Barrett食道腺癌は、炎症により胃食道接合部における食道粘膜である扁平上皮が円柱上皮に置き換わる病変であり、癌の発生に深く関与する。

PPIを長期投与することにより胃酸逆流が抑えられ、Barrett食道が再扁平上皮化し、Barrett食道長の短縮とそれによる発癌の抑制が報告されている。

従って、Barrett食道に関しては、PPIの長期投与による副作用の懸念を考量しながら、内視鏡検査による定期的観察が必要となるが、PPIによる酸抑制でBarrett食道は再扁平化し、扁平上皮で被覆された部位では腺癌の所見を直接観察することができないため注意が必要である。

炎症性変化を伴っている場合は、PPIを数週間投与して炎症による付加所見を抑制した後に画像強調、拡大観察、色素内視鏡、酢酸散布などのさまざまなモダリティを用いて範囲観察を行うことが肝要である。

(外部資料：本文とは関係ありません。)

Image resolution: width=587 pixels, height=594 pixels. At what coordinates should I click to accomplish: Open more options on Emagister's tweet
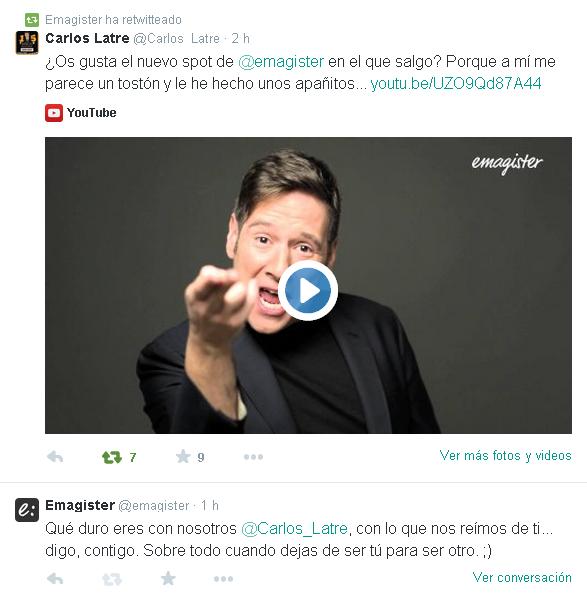click(x=223, y=579)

特に、Barrett食道腺癌が扁平上皮と接している場合は扁平上皮下に腺癌が進展していることがあり(Barrett’s carcinoma under the squamous epithelium (BCUS))、癌が表面に露出していないため内視鏡診断が困難になりやすい。

このBCUSは、多くがSSBE由来のBarrett食道腺癌であり、内視鏡検査時には注意が必要である。